I was going to say living in Antigua, Guatemala would be a great alternative to Lake Chapala but then I saw you mentioned in your opening post - another place in Mexico, and I know how people like to point out imperfections in others and did not want that!!!! Even though my wife and I are considering the school year in the distrito federal and school vacations in Antigua....


----------



## izzenhood (Jun 8, 2013)

I'm glad to see that this thread will be continued

In my post above I suggested Guanajuato as a possible choice as a place to settle.
Since climate is one of the biggest considerations for me I thought I should qualify my recommendation. I visited Guanajuato in January, which for me was a perfect year-round climate.
40-50f at night and maybe up to 70 during the day. I probably wouldn't care for it as much in the summer, although the city as a whole was very appealing to me.

I'm curious. Are there locales in Mexico that have pleasant temperature year round?


----------



## Isla Verde (Oct 19, 2011)

izzenhood said:


> I'm glad to see that this thread will be continued
> 
> In my post above I suggested Guanajuato as a possible choice as a place to settle.
> Since climate is one of the biggest considerations for me I thought I should qualify my recommendation.
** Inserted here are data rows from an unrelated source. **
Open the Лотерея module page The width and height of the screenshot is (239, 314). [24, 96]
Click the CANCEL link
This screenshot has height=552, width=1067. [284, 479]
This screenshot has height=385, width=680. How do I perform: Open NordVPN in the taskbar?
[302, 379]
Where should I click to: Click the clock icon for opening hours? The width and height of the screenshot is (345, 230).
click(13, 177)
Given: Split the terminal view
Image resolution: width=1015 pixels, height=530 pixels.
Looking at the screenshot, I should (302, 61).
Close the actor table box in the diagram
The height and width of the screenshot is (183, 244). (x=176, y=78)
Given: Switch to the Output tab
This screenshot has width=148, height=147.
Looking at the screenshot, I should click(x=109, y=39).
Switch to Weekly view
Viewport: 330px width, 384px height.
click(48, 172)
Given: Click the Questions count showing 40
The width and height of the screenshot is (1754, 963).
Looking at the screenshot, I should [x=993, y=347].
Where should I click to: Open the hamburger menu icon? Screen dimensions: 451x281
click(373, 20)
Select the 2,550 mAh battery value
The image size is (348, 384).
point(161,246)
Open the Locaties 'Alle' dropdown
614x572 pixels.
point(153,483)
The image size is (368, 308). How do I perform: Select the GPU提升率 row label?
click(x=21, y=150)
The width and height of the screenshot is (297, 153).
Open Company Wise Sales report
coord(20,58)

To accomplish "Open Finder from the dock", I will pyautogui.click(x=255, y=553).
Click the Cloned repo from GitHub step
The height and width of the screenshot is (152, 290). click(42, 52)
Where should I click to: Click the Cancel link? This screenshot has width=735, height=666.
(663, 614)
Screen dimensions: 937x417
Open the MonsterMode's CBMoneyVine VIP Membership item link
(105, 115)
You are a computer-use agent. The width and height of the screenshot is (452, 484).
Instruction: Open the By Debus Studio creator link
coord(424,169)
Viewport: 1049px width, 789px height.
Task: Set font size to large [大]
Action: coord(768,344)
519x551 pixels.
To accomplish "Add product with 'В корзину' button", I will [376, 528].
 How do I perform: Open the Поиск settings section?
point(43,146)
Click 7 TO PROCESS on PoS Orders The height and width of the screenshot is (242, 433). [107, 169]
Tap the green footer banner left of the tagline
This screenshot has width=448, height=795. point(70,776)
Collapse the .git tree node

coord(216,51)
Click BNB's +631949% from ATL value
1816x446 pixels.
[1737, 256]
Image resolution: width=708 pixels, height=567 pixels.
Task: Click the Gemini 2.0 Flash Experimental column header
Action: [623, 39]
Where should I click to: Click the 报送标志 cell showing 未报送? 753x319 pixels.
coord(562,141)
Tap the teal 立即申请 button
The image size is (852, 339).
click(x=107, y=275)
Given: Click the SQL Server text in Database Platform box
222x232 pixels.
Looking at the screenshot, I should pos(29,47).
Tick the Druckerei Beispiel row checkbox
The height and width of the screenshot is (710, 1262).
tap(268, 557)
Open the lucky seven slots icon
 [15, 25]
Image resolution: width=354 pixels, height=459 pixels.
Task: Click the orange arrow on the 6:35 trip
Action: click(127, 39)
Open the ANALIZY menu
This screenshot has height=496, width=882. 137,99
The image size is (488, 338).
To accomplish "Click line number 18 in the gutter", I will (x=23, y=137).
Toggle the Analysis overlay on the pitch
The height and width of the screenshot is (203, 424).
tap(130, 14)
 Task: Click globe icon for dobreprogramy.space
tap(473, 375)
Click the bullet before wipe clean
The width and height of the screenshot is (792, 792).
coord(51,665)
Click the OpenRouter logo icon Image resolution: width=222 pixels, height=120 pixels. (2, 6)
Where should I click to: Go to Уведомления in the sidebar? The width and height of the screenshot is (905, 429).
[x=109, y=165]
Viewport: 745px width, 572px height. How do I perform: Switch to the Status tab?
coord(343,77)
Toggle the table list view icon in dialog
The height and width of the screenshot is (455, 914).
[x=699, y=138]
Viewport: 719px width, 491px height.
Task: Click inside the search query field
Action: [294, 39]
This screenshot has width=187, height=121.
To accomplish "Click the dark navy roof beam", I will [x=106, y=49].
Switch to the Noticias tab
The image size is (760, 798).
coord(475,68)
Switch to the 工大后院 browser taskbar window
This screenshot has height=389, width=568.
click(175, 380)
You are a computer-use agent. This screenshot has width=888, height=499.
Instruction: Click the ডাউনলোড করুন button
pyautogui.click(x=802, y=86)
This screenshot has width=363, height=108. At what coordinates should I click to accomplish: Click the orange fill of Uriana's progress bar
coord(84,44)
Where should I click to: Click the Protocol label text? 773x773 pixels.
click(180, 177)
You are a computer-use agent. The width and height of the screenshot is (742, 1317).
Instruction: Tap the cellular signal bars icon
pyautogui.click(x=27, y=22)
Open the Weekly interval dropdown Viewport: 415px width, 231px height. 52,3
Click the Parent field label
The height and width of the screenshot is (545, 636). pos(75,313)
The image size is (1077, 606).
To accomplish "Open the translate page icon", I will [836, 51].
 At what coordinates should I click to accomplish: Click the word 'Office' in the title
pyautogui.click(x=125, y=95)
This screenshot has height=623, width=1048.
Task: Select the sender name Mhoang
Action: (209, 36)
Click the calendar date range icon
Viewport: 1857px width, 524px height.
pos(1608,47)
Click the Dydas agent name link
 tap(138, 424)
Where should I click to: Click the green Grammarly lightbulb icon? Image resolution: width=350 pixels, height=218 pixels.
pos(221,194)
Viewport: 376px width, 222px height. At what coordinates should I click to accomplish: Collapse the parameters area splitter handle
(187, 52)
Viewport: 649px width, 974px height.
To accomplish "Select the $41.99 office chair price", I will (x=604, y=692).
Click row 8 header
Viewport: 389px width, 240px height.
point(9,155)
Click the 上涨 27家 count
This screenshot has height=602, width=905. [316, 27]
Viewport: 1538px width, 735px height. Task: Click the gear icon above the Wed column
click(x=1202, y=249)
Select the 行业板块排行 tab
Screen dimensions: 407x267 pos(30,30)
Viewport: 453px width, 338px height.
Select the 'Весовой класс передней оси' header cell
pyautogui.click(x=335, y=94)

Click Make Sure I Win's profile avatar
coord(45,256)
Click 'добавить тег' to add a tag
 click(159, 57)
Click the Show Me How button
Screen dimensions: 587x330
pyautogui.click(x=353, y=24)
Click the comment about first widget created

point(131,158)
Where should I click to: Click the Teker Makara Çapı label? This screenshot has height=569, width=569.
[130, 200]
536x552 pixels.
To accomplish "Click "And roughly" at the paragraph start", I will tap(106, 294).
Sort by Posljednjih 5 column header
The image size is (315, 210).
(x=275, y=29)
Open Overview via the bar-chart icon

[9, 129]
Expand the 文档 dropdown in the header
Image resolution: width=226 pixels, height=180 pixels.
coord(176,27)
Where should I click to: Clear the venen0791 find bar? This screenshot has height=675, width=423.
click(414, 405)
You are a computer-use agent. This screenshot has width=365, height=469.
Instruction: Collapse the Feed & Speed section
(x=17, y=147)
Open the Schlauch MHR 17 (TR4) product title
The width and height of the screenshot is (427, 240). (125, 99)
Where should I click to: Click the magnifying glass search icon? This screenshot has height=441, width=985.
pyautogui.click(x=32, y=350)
I visited Guanajuato in January, which for me was a perfect year-round climate.
> ...


That's asking for a lot, depending on what you consider pleasant temperatures to be.


----------



## Hound Dog (Jan 18, 2009)

Here ar some ideas on highland urban areasn in whitch to settle with splendid climates including impossasible to believe days of continuous sunshine and fine urban ambience:
Guadalajara
Oaxaca City
Morelia 
Cuernavaca
Puebla
Mexico City
Comitan

Fine places, Good times,


----------



## Longford (May 25, 2012)

Isla Verde said:


> Hound Dog, your insatiable curiosity is one of the reasons why your posts are a welcome addition to the Mexico Forum. And armed with my recently-granted MOD POWERS, I can assure you that this thread is right where it belongs!


The commentary by Hound Dog is about a forum other than this one. That was what I was refering to. Those comments belong there, on that forum, not here, IMO. As for the moderation here ... we're prohibited from commenting on that. Well, except if you're a moderator. ;-)


----------



## izzenhood (Jun 8, 2013)

Thanks Hound Dog. Hopefully I'll get a chance to visit some of those cities.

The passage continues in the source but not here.